The cycle is done when most users are happy with the new feature and can make decisions based on their investment portfolio status.

Systematizing creativity

It may sound like a sacrilege to put a strict structure around creativity, but even artists follow their own sets of principles and practices to achieve a timely result. Creativity is only a means to an end. Exchanging ideas is just the thread in the flow. The most important thing is still the finished product – and that requires a certain amount of discipline and a delivery system.

An idea-driven development is a more pragmatic approach to solving a problem. To a certain extent, it’s heuristics-based, rather than algorithmic. Everyone in the team must contribute; they are expected to combine all their expertise and ingenuity to arrive at good ideas and have the tenacity to see it through. The most critical risk is that they get stuck in an idea limbo.

Here are some ways to avoid chaos during the creative feature cycle:

1. Timebox a feature cycle

To avoid getting stuck, the team should still be responsible for estimating the length of the cycle, without being constraint to a specific cadence e.g. every 2 weeks. The team should be given the freedom to propose the cycle length, whether it’s 3 days or 3 weeks, and negotiate with the stakeholders as to align with what’s feasible for the business.

2. Collaborate as needed

Collaboration activities come in many forms. It can be a formal meeting, a chat, a quick call, an email, a note, or a demo. All these activities are necessary to feed ideas, get clarifications or unblock an action.

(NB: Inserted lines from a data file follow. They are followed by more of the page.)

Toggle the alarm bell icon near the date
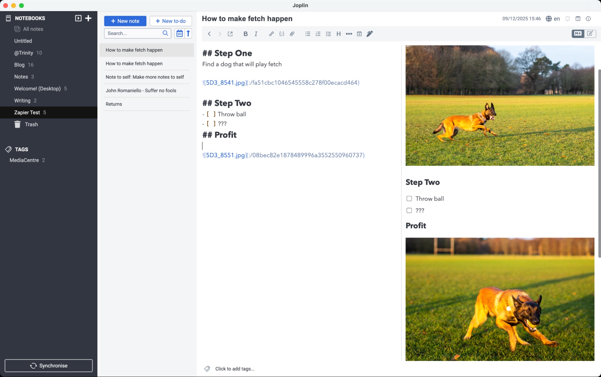 pyautogui.click(x=567, y=18)
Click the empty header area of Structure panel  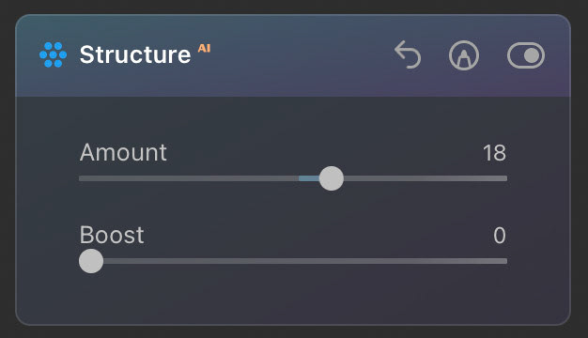pos(300,55)
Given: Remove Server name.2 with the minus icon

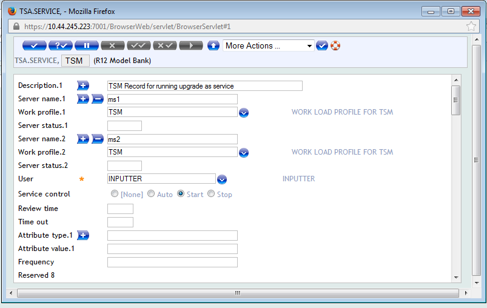Looking at the screenshot, I should (98, 139).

Apart from a few meetings that must be planned due to people’s availability, collaboration sessions should be on-demand, as opposed to scheduled.  The team decides if there’s a reason to collaborate and should have a concrete agenda and outcome. They can also choose which type of collaboration is most effective. Not everything should be a meeting, but some things are easier to fix during a call.

3. Block deep focus time

It’s very important for everyone in the team to block deep focus time during the cycle, to turn ideas into actions and real results. It’s also critical to learning and hence, to discovering new ideas that can help make the feature better. Each individual member should be responsible for setting a goal and expected outcome from their deep focus time. Otherwise, they also risk falling into a thinking limbo, or worst, procrastinate.

4. Keep a feature notebook

Taking inspiration from famous artists and geniuses, a team’s most important tool in an idea-driven development is a shared notebook that contain the evolution of the central idea into experimentation results, design choices, lessons, feedback, more ideas and more choices that went into building the feature, and ultimately the product.

Like an artist’s notebook, it will be filled with historical artifacts of the team’s ingenuity and give clarity on the why and how the feature was implemented.

Is this flow for your team?

If there is one thing we have learned from all the software development lifecycle frameworks, it’s that there’s no one flow that rule them all. Idea-driven development requires a certain maturity. The team must also invest in cultivating a high-functional culture where teammates have a good relationship with each other, can communicate effectively and are capable of self-managing.

At the end of the day, it doesn’t matter which framework or process flow you go for. If the team catches the gems in the ocean and uses them to build a brighter future, we’ve done our jobs.